WRITTEN INSTRUCTION A -
Copy the records from their beginning through the line containing "Action: 441,55", including both ends, and leave out the pictures.

Today we've even seen a new incarnation of the
Herald Sun ban on me and Crikey. Andrew Bolt's attack this morning on his own paper's trashy Rex Hunt splash described our ezine as "the gossip site of
Sydney Morning Herald ex-editor Eric Beecher".
Truth be known, the current Press Council action is just a dry run for a forthcoming complaint over the
Herald Sun's ban, and Bolt's column today will be exhibit 96. The Greens cleaned up the
Herald Sun in the Press Council after the last federal election and I'm very confident of a similar result if they don't lift the ban during this year's Victorian election campaign.
18. Crazy times on the media and talk circuit
By Stephen Mayne, media tart and speakers circuit regular The whole Crikey adventure has involved a lot of media and speeches over the years but these last few days have been close to the craziest period I've experienced.
The first unusual event was to get a call at 5.30pm on Tuesday to fill in for Noel Pearson who cancelled a dinner speaking engagement in Melbourne at the last moment. The audience of 150 at the Darebin Arts & Entertainment Centre was only told Noel was a no-show as I was being introduced, so the 30 or so members of the Indigenous community who'd turned up were in for a bit of a surprise.

WRITTEN INSTRUCTION B -
In the media column, whose dinner speaking engagement in Melbourne did the writer fill in for?

DATA IN THIS EXERCISE -
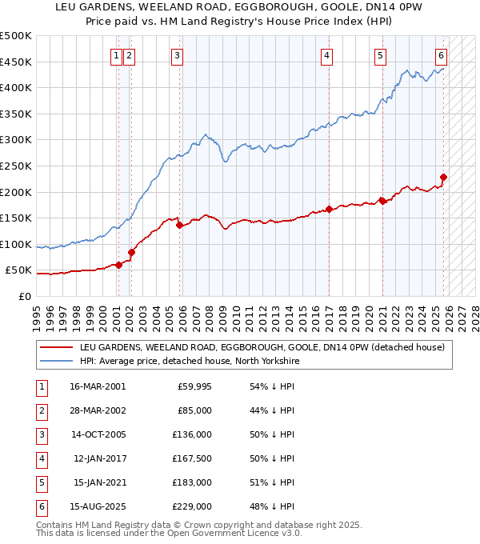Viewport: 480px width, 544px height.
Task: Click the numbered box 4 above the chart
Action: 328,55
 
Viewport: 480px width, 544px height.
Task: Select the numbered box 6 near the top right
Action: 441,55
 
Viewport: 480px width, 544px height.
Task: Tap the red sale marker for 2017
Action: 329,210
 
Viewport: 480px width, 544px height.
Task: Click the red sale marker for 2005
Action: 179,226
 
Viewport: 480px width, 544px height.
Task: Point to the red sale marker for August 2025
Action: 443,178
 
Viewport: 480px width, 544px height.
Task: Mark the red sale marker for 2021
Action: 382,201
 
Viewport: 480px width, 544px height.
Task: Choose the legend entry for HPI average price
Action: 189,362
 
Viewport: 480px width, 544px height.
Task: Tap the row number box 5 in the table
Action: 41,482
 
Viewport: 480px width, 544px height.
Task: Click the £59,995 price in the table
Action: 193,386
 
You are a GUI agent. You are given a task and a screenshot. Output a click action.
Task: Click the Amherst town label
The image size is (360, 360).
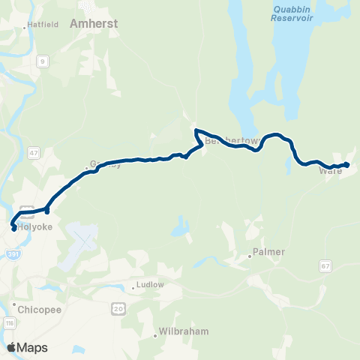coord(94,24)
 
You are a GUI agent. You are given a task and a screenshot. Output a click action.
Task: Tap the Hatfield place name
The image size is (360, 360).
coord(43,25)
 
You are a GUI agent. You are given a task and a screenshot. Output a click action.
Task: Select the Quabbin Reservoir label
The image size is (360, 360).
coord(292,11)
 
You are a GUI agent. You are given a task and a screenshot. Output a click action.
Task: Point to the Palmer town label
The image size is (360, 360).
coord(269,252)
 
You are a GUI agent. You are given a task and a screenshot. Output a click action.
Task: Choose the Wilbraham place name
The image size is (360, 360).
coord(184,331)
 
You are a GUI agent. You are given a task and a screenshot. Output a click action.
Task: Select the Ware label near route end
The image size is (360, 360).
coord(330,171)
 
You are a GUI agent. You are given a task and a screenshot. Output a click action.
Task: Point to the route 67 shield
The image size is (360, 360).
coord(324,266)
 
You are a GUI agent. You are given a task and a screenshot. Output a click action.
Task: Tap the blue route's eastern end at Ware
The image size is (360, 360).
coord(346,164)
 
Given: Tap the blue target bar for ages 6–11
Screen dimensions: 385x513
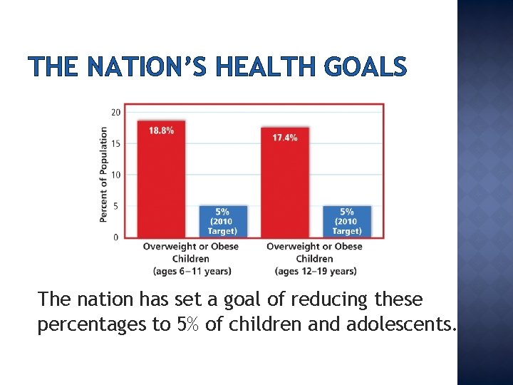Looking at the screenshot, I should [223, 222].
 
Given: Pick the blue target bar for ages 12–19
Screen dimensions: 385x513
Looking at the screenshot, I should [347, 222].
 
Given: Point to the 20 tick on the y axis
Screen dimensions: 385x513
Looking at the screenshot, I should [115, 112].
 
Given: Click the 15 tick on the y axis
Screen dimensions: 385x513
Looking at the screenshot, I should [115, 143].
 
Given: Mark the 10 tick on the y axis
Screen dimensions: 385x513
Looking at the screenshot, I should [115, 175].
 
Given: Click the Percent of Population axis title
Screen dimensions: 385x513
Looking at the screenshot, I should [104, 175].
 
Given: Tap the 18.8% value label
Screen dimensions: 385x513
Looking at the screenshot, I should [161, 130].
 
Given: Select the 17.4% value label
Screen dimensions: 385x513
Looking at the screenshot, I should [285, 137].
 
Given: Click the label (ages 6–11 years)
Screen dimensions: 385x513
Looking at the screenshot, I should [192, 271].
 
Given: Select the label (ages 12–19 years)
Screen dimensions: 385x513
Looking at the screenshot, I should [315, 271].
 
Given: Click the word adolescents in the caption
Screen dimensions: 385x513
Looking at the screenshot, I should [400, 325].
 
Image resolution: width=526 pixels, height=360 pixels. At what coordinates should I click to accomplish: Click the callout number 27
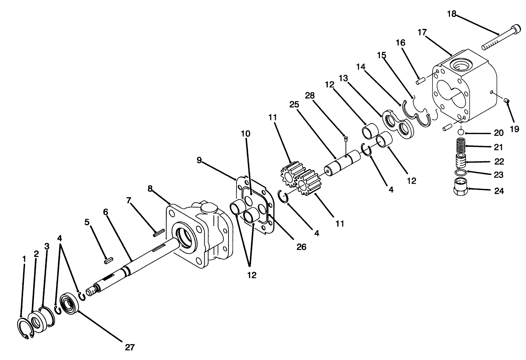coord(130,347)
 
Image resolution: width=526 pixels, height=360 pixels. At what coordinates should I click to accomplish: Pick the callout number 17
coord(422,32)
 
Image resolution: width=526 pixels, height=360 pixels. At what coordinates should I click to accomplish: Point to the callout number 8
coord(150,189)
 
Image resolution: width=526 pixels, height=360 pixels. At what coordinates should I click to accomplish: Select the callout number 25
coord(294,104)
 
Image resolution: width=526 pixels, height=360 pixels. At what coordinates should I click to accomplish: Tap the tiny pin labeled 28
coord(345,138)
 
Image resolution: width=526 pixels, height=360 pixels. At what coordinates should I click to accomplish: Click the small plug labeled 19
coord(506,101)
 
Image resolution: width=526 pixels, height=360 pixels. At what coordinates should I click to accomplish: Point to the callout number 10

COMPLETE OUTPUT A -
Viewport: 480px width, 544px height.
Task: Click the numbered box 4 above the chart
Action: 328,55
 
Viewport: 480px width, 544px height.
Task: Select the numbered box 6 near the top right
Action: 441,55

COMPLETE OUTPUT B -
Noel Pearson's.